Our two does are very close to kidding. We separated our Great Pyrenees out because he's never been with them during kidding. 
However...
He keeps tearing through the wall separating them and insists on being with his goats.
Is it safe to leave him there?
Thanks!


----------



## toth boer goats (Jul 20, 2008)

If you are going to have LGD with them as they kid, keep an eye on the dog.

Mine wants to be with them and actually lays near them, when kidding. 
At first, he was licking at the water breaking and upsetting the doe, so I had to back him off and teach him how close he can get. 

Some does will tell the dog to back off too. 
My dog loves to clean up the goo, which I allow as long as he isn't licking or touching the newborns or bothering the doe.
He must keep his distance. 

This behavior is a safety thing, so predators won't come. 
My LGD protects them. 
If they drop their afterbirth, the dog will eat it, to get rid of it. 
Supervision is key, for the 1st kidding, to see how the LGD will respond to birthing. 

Another thing to watch is for is, the LGD to not chase or play with the kids.
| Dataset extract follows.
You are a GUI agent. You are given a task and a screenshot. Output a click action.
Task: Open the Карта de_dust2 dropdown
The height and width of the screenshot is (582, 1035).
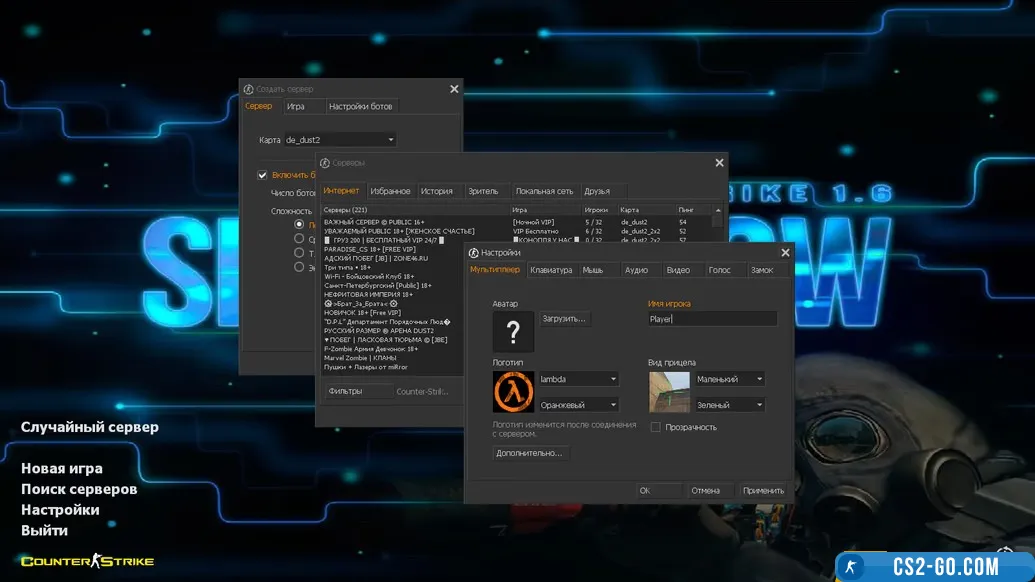click(x=340, y=140)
No touching at all. 
It can get ugly really fast, if it is not corrected spot on. 
My LGD is not allowed to touch kids, unless they approach the dog. 

Some mama's may hit or chase the dog telling them to back off. 
The LGD may think it is play, so if the dog plays like at the goat, stop it immediately and make the LGD back off.


----------



## Robinsonfarm (Jul 17, 2015)

You got some good things to think about 
I have an 18 month old intact Anatolian Shepard, the first year I separated him during kidding and had him in an adjoining pen with does that were due later in the year. This year I left him with the does, he has been very respectful from the time he was a puppy. A few minor corrections and he has learned what is and isn't acceptable behavior. He will lay by the goats while they are kidding and clean up after them, but keeps a little distance from the kids. 

Really it is a decision you need to make based on your dogs temperament and their actions in the past.


----------